Андрей развернул его, но тут же передал царевичу.

— Это тебе, — проговорил он, но Алексей засмущался.

Скорее всего, в нем было что-то личное, и тот предпочел прочесть его наедине.

— Хорошо, — молвил Андрей, пряча письмо царя за пазуху.

Карета с царевичем остановилась на правобережье, как раз напротив пробитой в башне бреши. Алексей, а вслед за ним и Андрей выбрались наружу. Парнишка поморщился, пахло дымом и порохом. Было видно, что тут витала смерть. Подтверждением чему, служили похоронные команды, составленные из тех же солдат. Золотарев тяжело вздохнул. Не одна война еще не обходилась без жертв, какая бы, по сути, она не была.

— Нам туда, — сказал он царевичу и показал в сторону крепости, где на самой высокой башне реял на ветру русский флаг. Мальчишка кивнул.

В крепость попасть можно было только на баркасе. Строить мост, когда течение здесь не спокойное, да и расстояние между двумя берегами где-то в полверсты, как-то не выгодно. Вот и пришлось Андрею договариваться о перевозе его с царевичем с сержантом Семеновского полка. Именно это подразделение русской армии, сейчас надежно защищало единственное сообщение между островом и большой землей.

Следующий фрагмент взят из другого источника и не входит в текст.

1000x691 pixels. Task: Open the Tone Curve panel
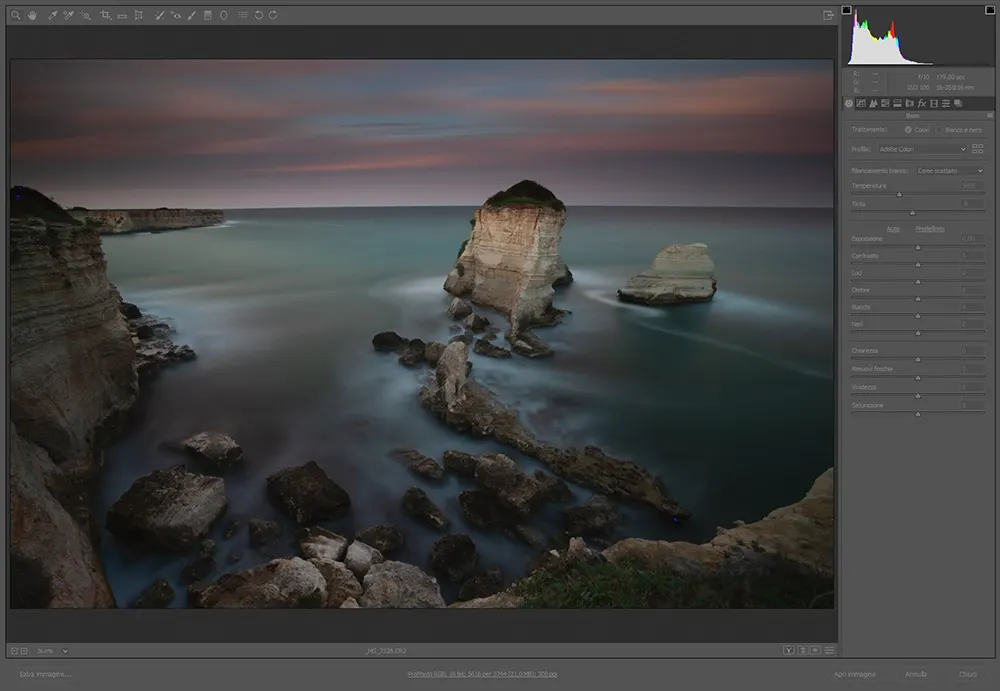coord(861,103)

Вошли через ворота, они во время сражения не пострадали. Солдаты Преображенского полка, несшие здесь караул, признав царевича, радостно его приветствовали. Андрей попросил проводить их к царю.

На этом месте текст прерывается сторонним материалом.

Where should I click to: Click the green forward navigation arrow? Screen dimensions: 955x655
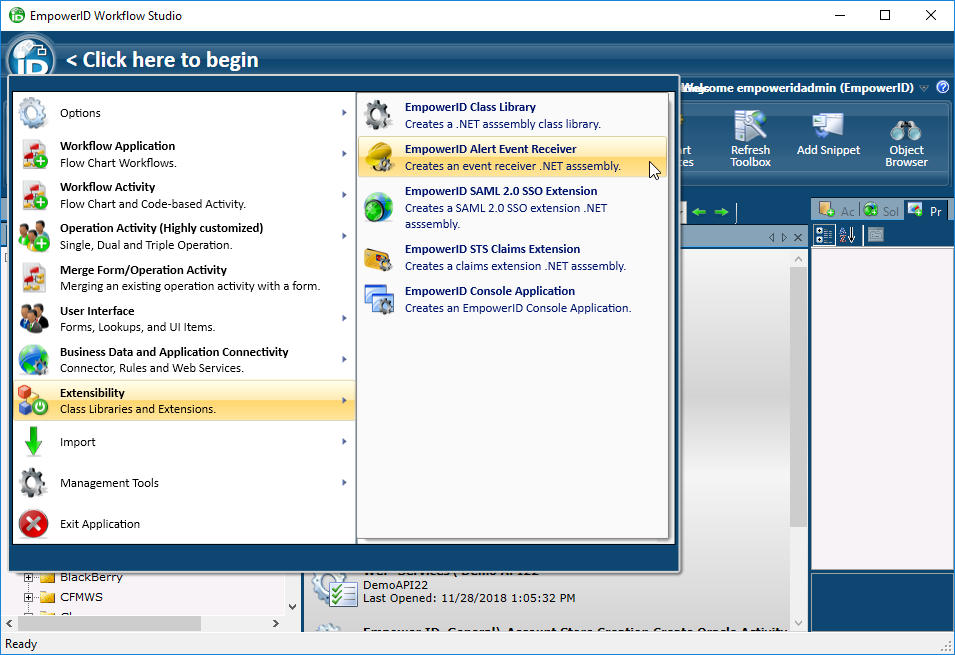coord(720,211)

Вот только караульный, категорически отказался это делать. Не то, чтобы он не хотел выполнять приказ боцманмата, просто тот был с царевичем, а тот как-никак ребенок, а его величество находился на похоронах участников битвы.

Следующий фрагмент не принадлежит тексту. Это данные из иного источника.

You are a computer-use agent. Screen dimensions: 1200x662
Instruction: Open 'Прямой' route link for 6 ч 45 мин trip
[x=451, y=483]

— Идите лучше в дом коменданта, — посоветовал он, — там сейчас фельдмаршал Борис Петрович Шереметев проживает. Там можно и подождать государя.

Андрей кивнул, и уже собрался идти, но караульный офицер задержал его. Позвал солдата и приказал проводить царевича в дом фельдмаршала, а затем, отведя Золотарева в сторону, прошептал:

— Я знаю, что князь Ельчанинов был вашим другом. Андрея смутила интонация, и он уточнил, почему тот им был?

— Он и сейчас мне друг, — добавил эстонец.

— Боюсь вас огорчить, — молвил офицер, — но князь Ельчанинов погиб.

Неожиданно все внутри Андрея оборвалось. Словно натянутая на гитаре струна, вдруг что-то оборвалось внутри Золотарева. Он вдруг почувствовал себя совершенно одиноким. Несмотря на то, что человек он был крепкий, ноги вдруг сами собой подкосились, и Андрей стал медленно оседать.

— Что вы, — прошептал офицер, подхватывая его, — раскисли, как кисейная барышня.

— Он был мой единственный друг здесь. — Прошептал Золотарев. — За два года знакомства, князь стал мне как брат.

— Понимаю. У самого друг погиб под Нарвой.

Оставив Алексея в комнате отца, где мальчик сразу бросился рассматривать в окно крепость, Андрей вышел и отправился искать светелку фельдмаршала, чтобы доложить о прибытии в цитадель царевича, да и лично поздравить того с викторией. Но Шереметева нигде не застал, а столкнулся нос к носу с молоденькой девушкой, выглядевшей лет на двадцати пять-тридцать. Чернявая в скромном платьице, с корзиной, в которой лежал испачканный после битвы кафтан боярина, она покосилась недовольно на офицера в странном фиолетовом кафтане.

Андрей ей улыбнулся и подмигнул. Щечки девушки вдруг зарумянились, и она, приподняв свободной рукой, подол собиралась уже проскочить мимо него, но эстонец придержал ее.

— Меня зовут Андрей, — представился он.

— Марта, — сказала прачка, на секунду задумалась и тут же поправилась, — Марта Скавронская. А теперь сударь пустите меня, мне нужно идти.